The owners of Denver Meadows mobile home park in Aurora have told the residents they have until next June to find somewhere else to live. In the meantime, they keep raising the rent on the roughly 350 people who still live there.
Residents had already seen two rent increases since they were told in spring 2016 that the park would close within two years. Luz Galicia, president of the homeowners association and a community organizer in the park, said residents received another notice last week that said rent would go up another $50 to $60 starting Sept. 1.
This brings most residents to $900 a month just for the lot rent, with many making additional payments on their trailers. Lot rents aren't uniform through the park, so some people are paying a little more or a little less. That compares to an average lot rent in the Denver metro area of $680 a month, according to information collected by community organizers with Colorado 9 to 5. That $680 number is also much closer to what I found when I was researching mobile home parks earlier this year.
The owners did not respond to a request for comment on the rent increase. Earlier this year, owner Shawn Lustigman said that just because he's planning to close the park and not making any improvements or investments doesn't mean his costs aren't going up.
"Most of the people are low-income and have to make sacrifices," said Luz Galicia, president of the homeowners association in Denver Meadows.
For Galicia, it means watching her grocery budget more closely, but some neighbors don't know where they'll get another $50 to $60 a month. Galicia said one woman who has lived in the park for 25 years and needs a kidney transplant called her in tears.
"She called me when she saw the note, crying, 'What am I going to do?'" Galicia said. "With the help of some good-hearted people, we are going to give her $10 each, here and there, to cover the increase."

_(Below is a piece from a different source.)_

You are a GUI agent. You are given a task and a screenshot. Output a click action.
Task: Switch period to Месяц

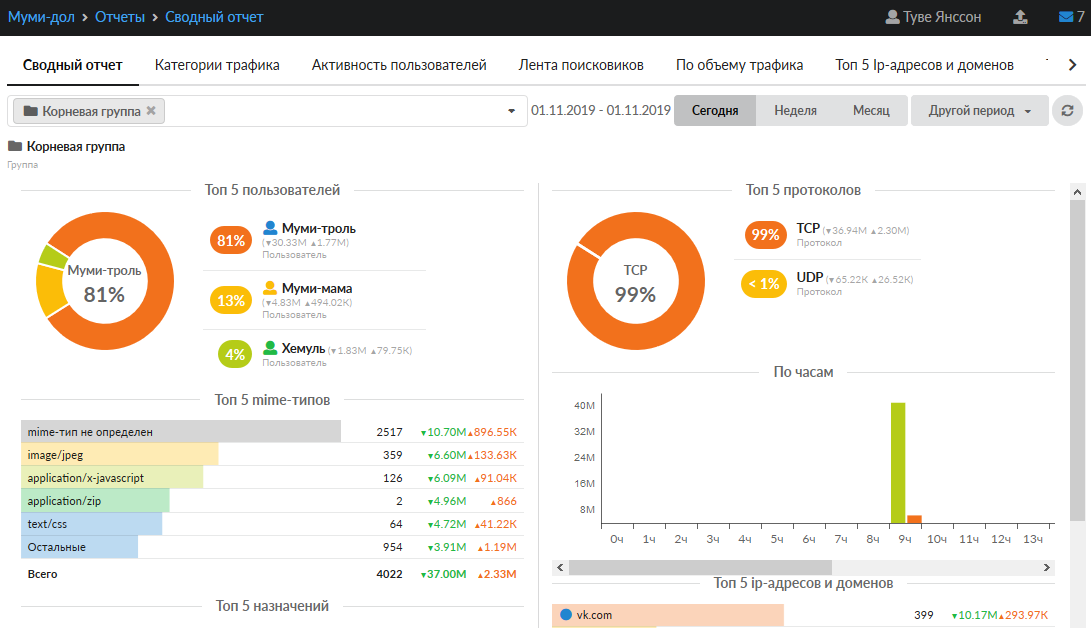(x=870, y=111)
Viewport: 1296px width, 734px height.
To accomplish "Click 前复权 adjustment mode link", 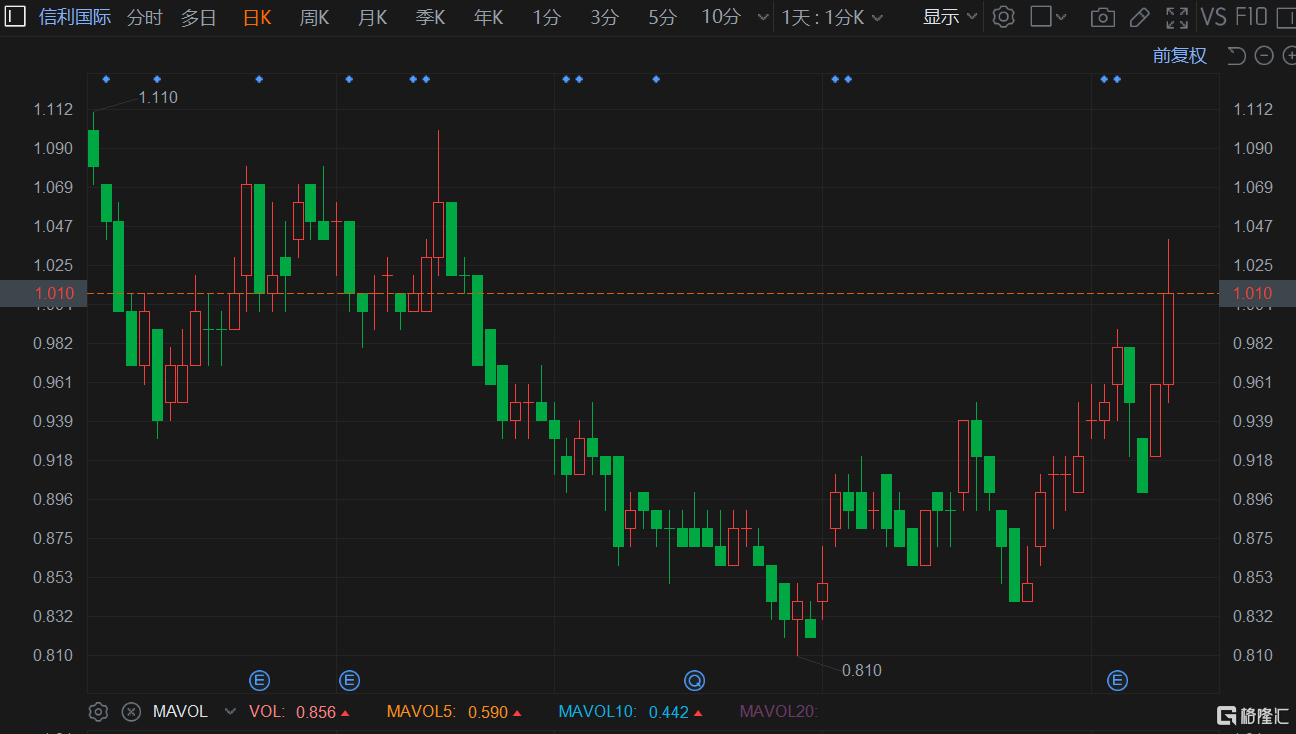I will pyautogui.click(x=1180, y=56).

Mobile home parks have long represented an affordable option for people who want to own their home or who prefer a house to an apartment. However, in parts of the Denver metro area, these parks are under increasing pressure from development. Denver Meadows lies within an area that Aurora has designated for transit-oriented development around the R Line and very close to the University of Colorado Anschutz Medical Campus. The Aurora City Council turned down a rezoning request last year because there was no plan for what would happen to the roughly 100 households who live in Denver Meadows, at which point the owners said they would simply close the park.
People who live in mobile homes face certain disadvantages. Often, they've invested significant money in their homes as assets, but they don't own the land underneath and can be evicted or displaced like other renters. When that happens, they have a trailer that they're responsible for.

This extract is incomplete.